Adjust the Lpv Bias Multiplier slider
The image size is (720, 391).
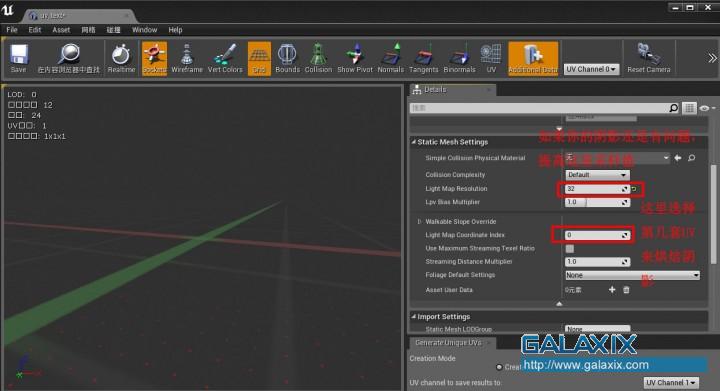pos(597,202)
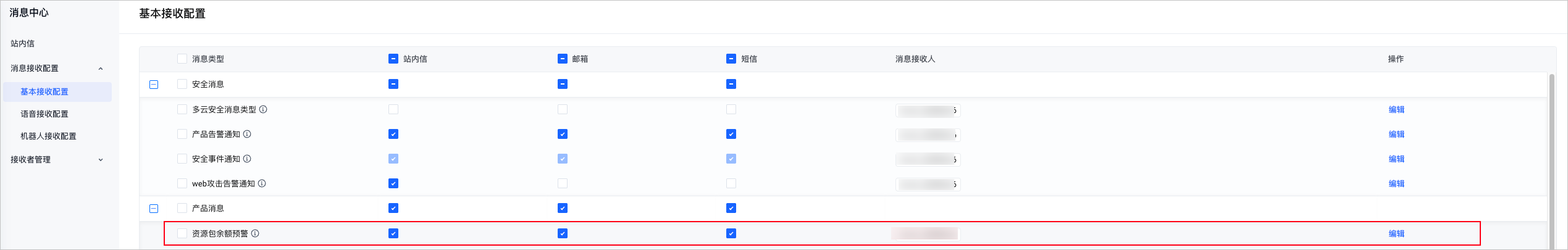Enable 邮箱 for web攻击告警通知
Viewport: 1568px width, 250px height.
562,183
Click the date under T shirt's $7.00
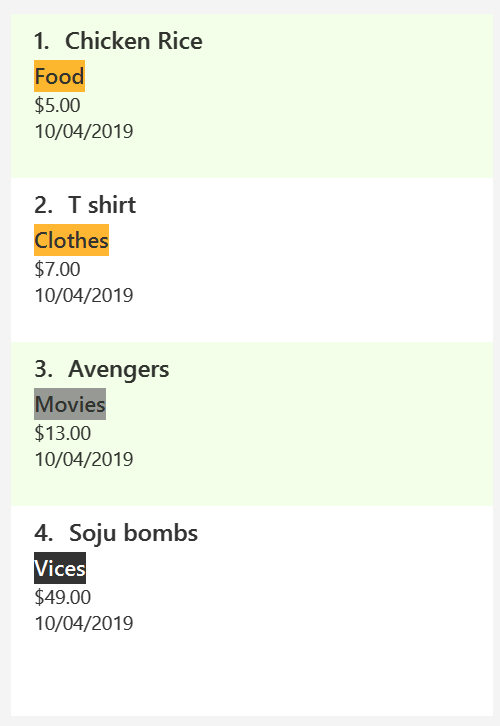 pos(84,295)
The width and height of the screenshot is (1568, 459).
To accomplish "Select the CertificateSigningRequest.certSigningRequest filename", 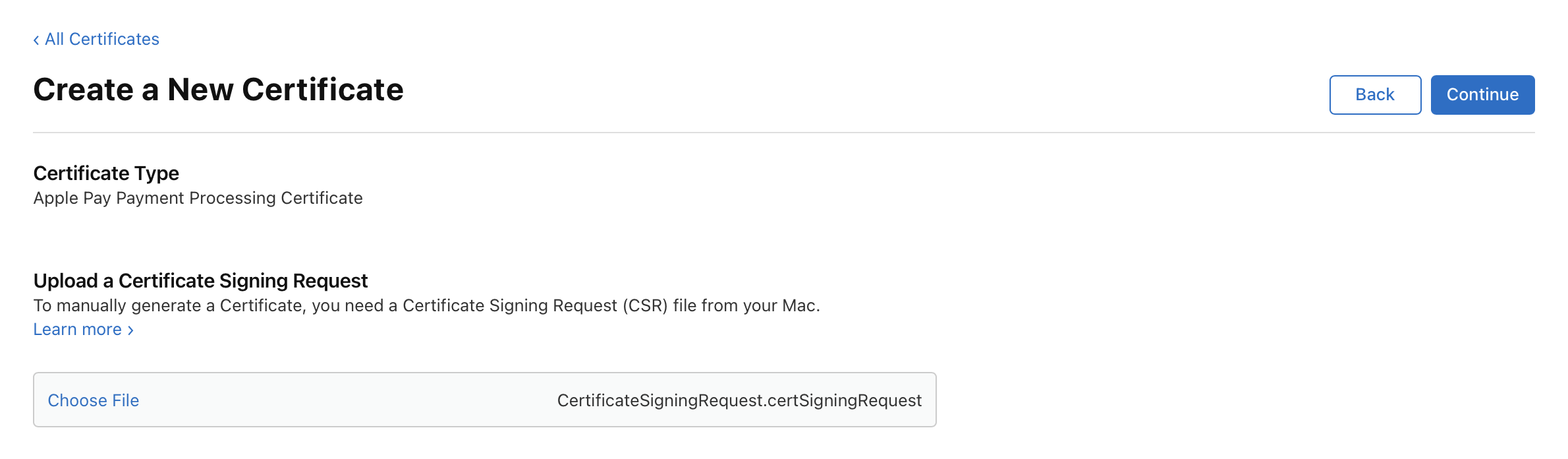I will 739,400.
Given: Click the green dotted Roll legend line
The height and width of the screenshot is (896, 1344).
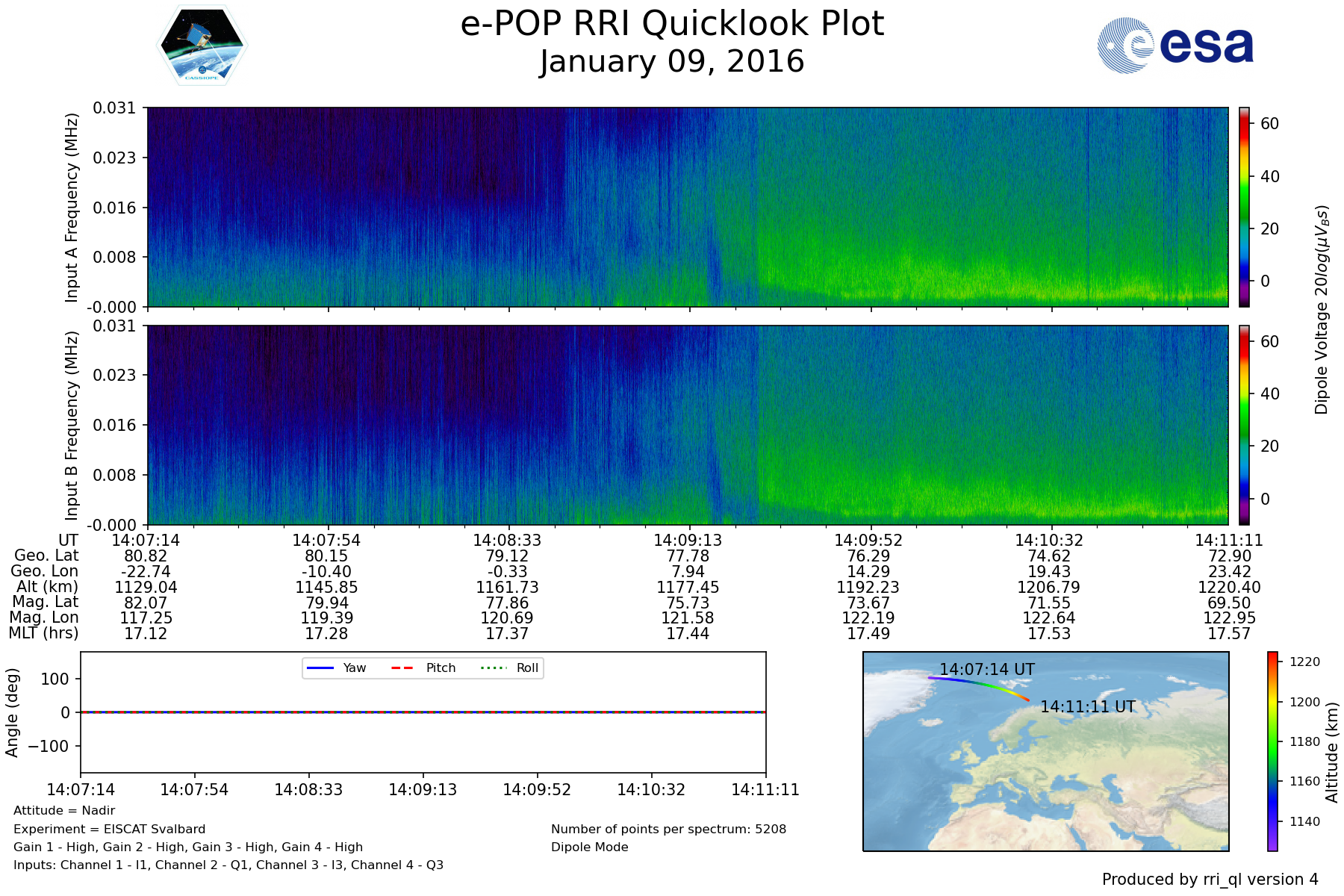Looking at the screenshot, I should pos(493,668).
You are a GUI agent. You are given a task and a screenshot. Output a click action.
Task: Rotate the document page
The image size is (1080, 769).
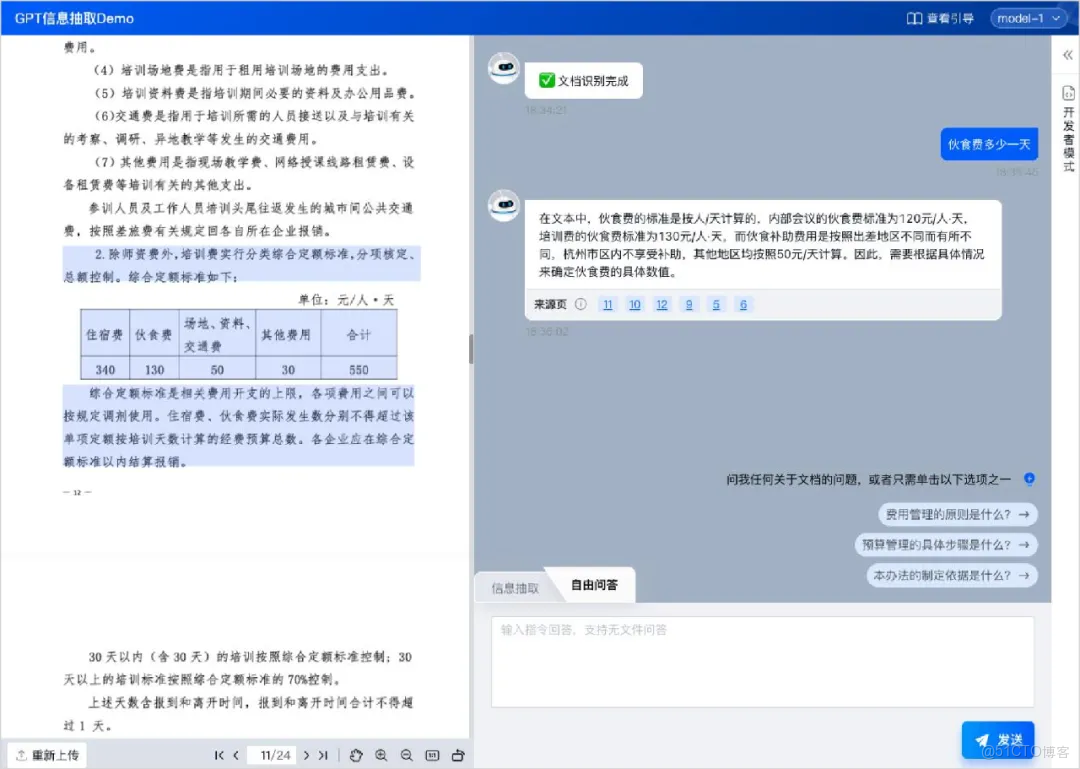459,756
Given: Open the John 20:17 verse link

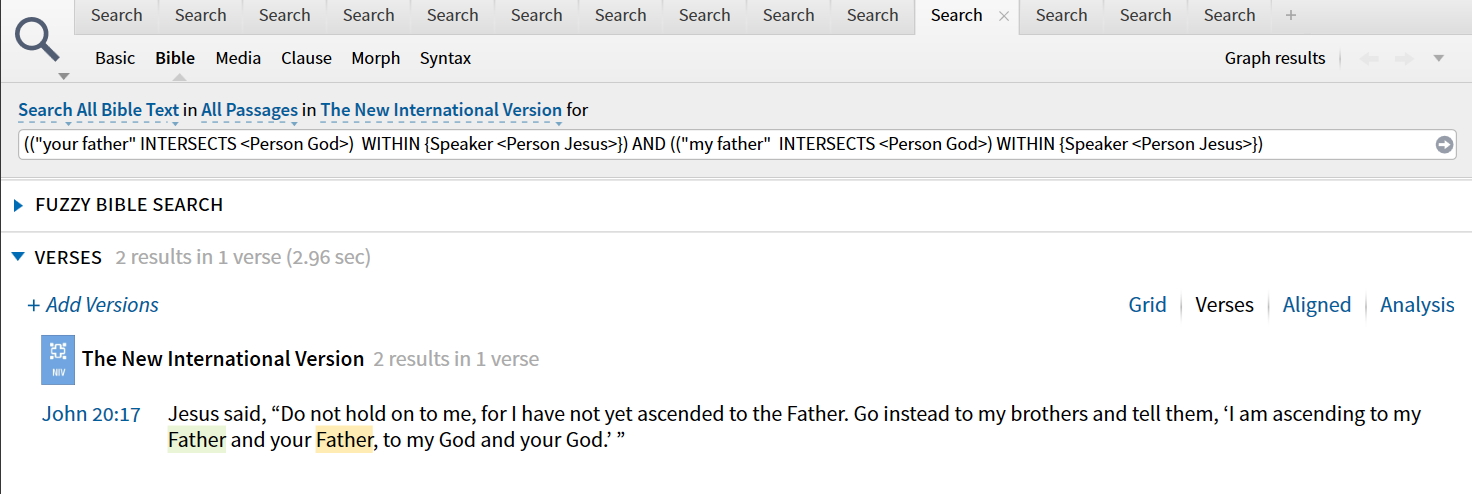Looking at the screenshot, I should tap(91, 414).
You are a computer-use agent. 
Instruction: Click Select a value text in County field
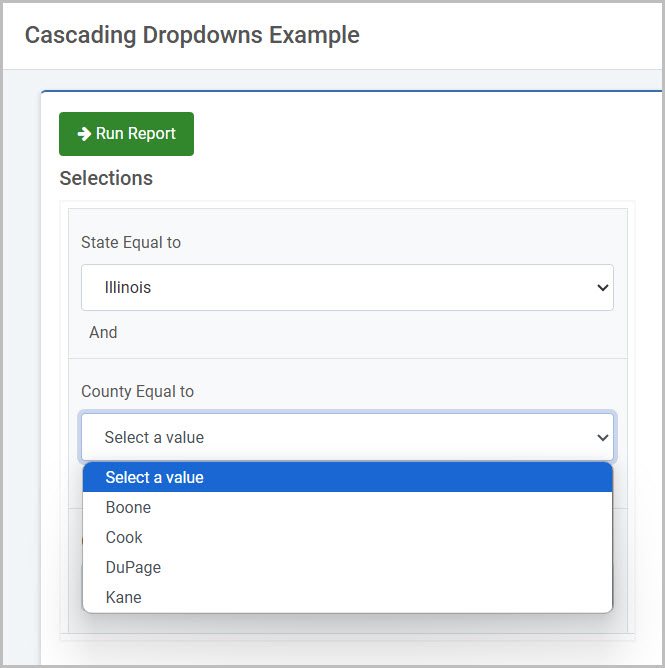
★ ★ ★
**The problem**
For every line above that holds the string "agent", add one to a count; give that count alone.

**Answer section**
2